The second act takes place in Cherry’s home and we enter farcical sitcom territory. Cherry has brought home some trade, in the lovely shape of Mo, played by George Jones (nice arse!). While Mo sleeps it off face down on the sofa, Pearl arrives, direct from a second homophobic assault. At first, Cherry is as scathing as ever but gradually the pair come to an understanding, while Cherry’s lifelong friendship with Helen runs aground. Mo meanwhile wakes up and panics that his straight friends, his girlfriend and his family will find out about his secret proclivities. Cherry, of course, puts him in his place.
Mickey Jones does a bang-up job as the bitter drag queen with an acidic tongue. Mariah Louca makes an excellent fist of Helen Handjob, coming across as more grounded than Cherry. Stefan Race is an absolute gem as Pearl, brazen yet vulnerable, and there is excellent support from George Jones’s Mo and other roles.
James Baker’s direction navigates the mood swings and sharp about-faces of the script with aplomb, getting the laughs in all the right places while allowing the dramatic tension to emerge and to breathe.
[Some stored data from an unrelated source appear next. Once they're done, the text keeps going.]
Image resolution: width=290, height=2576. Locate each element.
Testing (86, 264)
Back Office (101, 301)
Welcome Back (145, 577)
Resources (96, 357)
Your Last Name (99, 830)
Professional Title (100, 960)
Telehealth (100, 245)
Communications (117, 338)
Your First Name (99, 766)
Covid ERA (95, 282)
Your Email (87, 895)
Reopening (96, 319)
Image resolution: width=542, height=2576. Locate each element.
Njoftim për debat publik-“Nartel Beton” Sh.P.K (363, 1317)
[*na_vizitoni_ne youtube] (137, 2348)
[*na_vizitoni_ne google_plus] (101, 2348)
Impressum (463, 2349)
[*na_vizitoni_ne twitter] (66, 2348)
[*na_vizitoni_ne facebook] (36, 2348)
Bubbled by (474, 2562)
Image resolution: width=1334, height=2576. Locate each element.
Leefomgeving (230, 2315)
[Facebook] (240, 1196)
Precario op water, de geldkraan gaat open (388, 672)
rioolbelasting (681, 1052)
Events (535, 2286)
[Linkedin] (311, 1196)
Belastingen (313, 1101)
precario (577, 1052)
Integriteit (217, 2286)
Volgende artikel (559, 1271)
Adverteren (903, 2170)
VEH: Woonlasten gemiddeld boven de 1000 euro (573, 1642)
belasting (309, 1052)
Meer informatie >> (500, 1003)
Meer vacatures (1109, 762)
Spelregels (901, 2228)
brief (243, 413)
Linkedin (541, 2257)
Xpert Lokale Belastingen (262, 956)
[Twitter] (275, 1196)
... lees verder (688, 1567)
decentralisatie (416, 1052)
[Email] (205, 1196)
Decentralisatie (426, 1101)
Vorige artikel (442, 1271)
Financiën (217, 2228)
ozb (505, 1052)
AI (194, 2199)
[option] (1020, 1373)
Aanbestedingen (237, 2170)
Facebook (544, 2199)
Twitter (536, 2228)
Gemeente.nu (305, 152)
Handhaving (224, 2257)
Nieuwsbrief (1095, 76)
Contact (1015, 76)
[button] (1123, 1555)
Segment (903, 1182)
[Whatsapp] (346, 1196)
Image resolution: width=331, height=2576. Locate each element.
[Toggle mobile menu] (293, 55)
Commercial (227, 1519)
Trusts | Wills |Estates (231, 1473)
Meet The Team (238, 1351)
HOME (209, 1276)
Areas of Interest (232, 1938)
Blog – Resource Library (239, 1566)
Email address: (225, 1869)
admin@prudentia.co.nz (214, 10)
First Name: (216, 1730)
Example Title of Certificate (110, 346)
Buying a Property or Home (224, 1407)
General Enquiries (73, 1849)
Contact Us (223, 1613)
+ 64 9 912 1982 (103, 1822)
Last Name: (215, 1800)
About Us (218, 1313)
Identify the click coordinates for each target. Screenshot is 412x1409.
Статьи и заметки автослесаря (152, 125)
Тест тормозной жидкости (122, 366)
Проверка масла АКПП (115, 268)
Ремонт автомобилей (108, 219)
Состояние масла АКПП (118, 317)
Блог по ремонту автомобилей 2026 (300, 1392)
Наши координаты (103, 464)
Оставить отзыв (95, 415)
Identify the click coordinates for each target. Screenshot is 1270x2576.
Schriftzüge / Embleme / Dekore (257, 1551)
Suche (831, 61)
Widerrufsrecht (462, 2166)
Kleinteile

The play covers a lot of ground in its long, dark night of the arsehole, and while it is indelibly Liverpool-based, threaded with local references and the natural wit of the natives, the issues easily translate to anywhere and everywhere. Ultimately it’s uplifting and a bracing reminder that we need to ditch the in-fighting and stick together in the face of rising opposition from dickheads within the straight community.